Most people think there is only one type of Herpes virus – the type that is classically spoken about when discussing sexual transmission. In reality, Herpetic viruses are a group of viruses. The types of diseases they cause, include Fever blisters (on your lips), Genital herpes, Mono, Shingles, and even Chicken Pox! These are all different types of herpetic viruses. The most common type to infect the eye is the same one that causes fever blisters, which is Simplex type 1. Herpes Simplex type 2 is the one that classically causes genital herpes.
Herpes virus type 1 is present in about 65% of all people living in the US (Xu et al., 2002). This virus most commonly remains dormant in the nerve root that innervates the facial structures (the trigeminal nerve – see below). You’ll notice in the diagram that the branches of this nerve pretty much travels to most areas of the face, including the lips, cheeks, nose, and eyes. When the virus becomes active, it can infect and inflame any of these areas.

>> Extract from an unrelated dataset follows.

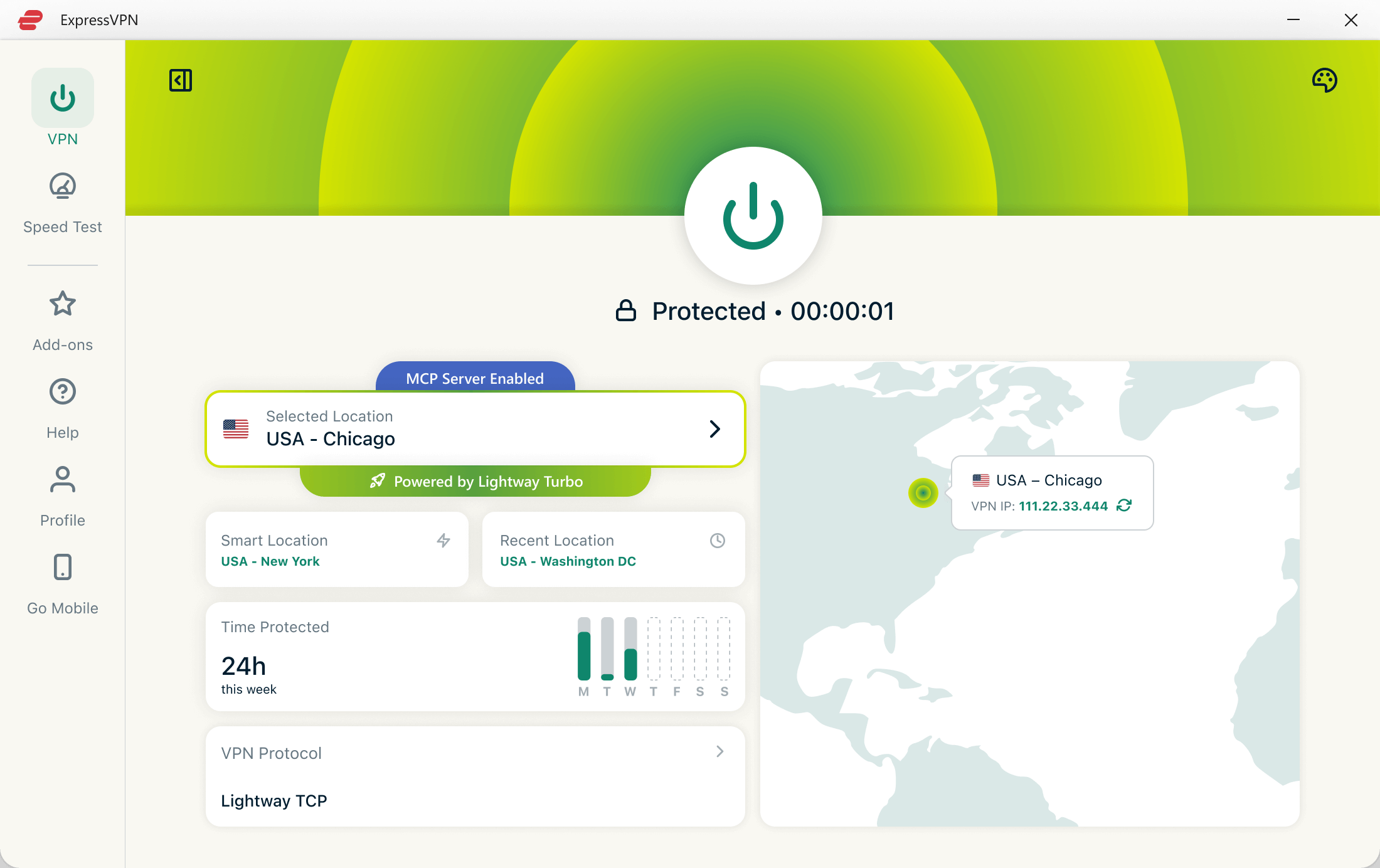Click Powered by Lightway Turbo banner
The image size is (1380, 868).
pos(475,482)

When it infects the eye itself, it can cause pain, light sensitivity, blurry vision, red eye, conjunctivitis, and corneal dendritic ulcers. This is what a herpetic infection of the cornea looks like when it’s stained with yellow fluorecein:
These infections can resolve by using anti-viral pills prescribed by your doctor. Anti bacterial drops may also be prescribed to prevent a superinfection with a bacteria, as the cornea essentially has an open wound. The main issue with having an infection like this is the possibility of ending up with scarring and loss of vision. Even with treatment, it’s possible to be left with a corneal scar and dry eye, especially if it recurs multiple times. In more advanced cases, some patients will need a rigid contact lens, or even a partial or full corneal transplant, in order to regain clear vision. Sometimes your ophthalmologist my suggest prevention of a recurrence by keeping you on a low dose of antiviral pills.
So yes, you can get a herpetic infection in the eye. If you’ve ever had fever blisters on your lips and you have a red & painful eye, please see your ophthalmologist to rule out this infection. If caught early, you’ll avoid most – if not all – complications.